When people say, ‘It is my karma,' they are usually referring to a causal connection between action and consequence. They are looking at karma in terms of reward or punishment, the consequences of actions past and present. But karma means act, action, performance so why the shift in emphasis to consequences? I believe it is because consequences help us understand the nature of the choices for action that we make. As our choices are based on imperfect knowledge, there are always unforeseen circumstances and there can be no guarantee that we have made the right choices. Our actions, therefore, represent leaps of faith and we get things right or wrong; even our belief in the ‘rightness'/‘wrongness' of our actions and judgments cannot be taken for granted. Nevertheless we believe and that is what Hindus call ‘maya' (illusion), mistaking relative for absolute truth.
Though defined as act, action, performance, karma incorporates choice based on uncertainty, and points to the ambiguity of our actions and of our existence. It indicates the human paradox, human finiteness in an infinite universe. The mystery of our existence makes it impossible for worldly truth to be anything but relative. So we cannot avoid karma.

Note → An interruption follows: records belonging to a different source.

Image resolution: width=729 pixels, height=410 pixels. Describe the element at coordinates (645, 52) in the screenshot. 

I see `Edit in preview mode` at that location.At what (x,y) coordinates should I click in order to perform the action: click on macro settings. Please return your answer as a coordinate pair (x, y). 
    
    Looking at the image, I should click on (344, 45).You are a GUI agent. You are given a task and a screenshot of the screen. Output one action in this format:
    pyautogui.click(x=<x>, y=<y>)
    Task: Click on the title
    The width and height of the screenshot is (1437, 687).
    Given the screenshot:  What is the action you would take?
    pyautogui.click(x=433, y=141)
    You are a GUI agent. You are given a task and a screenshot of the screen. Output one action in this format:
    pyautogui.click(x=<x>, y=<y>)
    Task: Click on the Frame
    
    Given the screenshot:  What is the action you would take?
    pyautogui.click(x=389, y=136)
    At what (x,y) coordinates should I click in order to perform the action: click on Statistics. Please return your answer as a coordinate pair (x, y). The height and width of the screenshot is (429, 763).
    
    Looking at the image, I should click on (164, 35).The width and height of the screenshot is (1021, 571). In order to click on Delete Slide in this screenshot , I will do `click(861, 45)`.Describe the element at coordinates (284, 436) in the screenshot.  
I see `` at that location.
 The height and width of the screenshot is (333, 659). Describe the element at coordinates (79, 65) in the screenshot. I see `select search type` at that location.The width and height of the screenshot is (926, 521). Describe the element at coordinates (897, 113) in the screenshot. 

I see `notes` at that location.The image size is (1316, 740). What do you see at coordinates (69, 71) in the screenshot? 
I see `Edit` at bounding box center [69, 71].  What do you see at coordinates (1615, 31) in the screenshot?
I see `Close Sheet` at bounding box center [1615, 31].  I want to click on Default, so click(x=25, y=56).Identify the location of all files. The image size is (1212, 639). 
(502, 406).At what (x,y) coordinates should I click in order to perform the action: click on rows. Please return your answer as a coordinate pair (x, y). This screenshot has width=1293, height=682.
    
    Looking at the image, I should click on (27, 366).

And karma is the tool by which to examine the complexity of our being in the world.
In our worldly existence, we have created superstructures over uncertainty and mystery to give meaning and stability to our existence. Naming, classifying and categorising give fixity and order to the conduct of our lives and provide us with the alphabet to make sense of our world and the universe. We rely on names, classes and categories for the truth of our beliefs. Though such definition does not represent absolute knowledge, we nevertheless use the term ‘categorical' synonymously with ‘absolute'. But as worldly truth is relative not absolute, our ability to classify leads not only to the ability to interpret, but also to misinterpret and therein lies karma - choice and action based on incomplete knowledge, on ignorance.
In Hinduism, absolute knowledge is nirguna brahman. Relative knowledge is saguna brahman, that is, the human construction of knowledge.
Karma according to Gandhi
Larry Collins and Dominique Lapierre: Freedom at Midnight, (London, Pan Books, 1977)
Truth, to Gandhi, was the ultimate reality. Gandhi's truth, however, had two facets, the absolute and the relative. Man, as long as he was in the flesh, had only fleeting intimations of Absolute Truth. He had to deal with relative truth in his daily existence, and Gandhi liked to employ a parable to illustrate the difference between his two truths. Put your left hand in a bowl of ice-cold water, the right in a bowl of lukewarm water, he would say. The lukewarm water feels hot. Then put the right hand in a bowl of hot water and into the same bowl of lukewarm water. Now the lukewarm water feels cold; yet its temperature is constant. The absolute truth is the water's constant temperature, he would observe, but the relative truth, perceived by the human hand, varied. As that parable indicated, Gandhi's relative truth was by no means rigid. It could vary as his perceptions of a problem changed.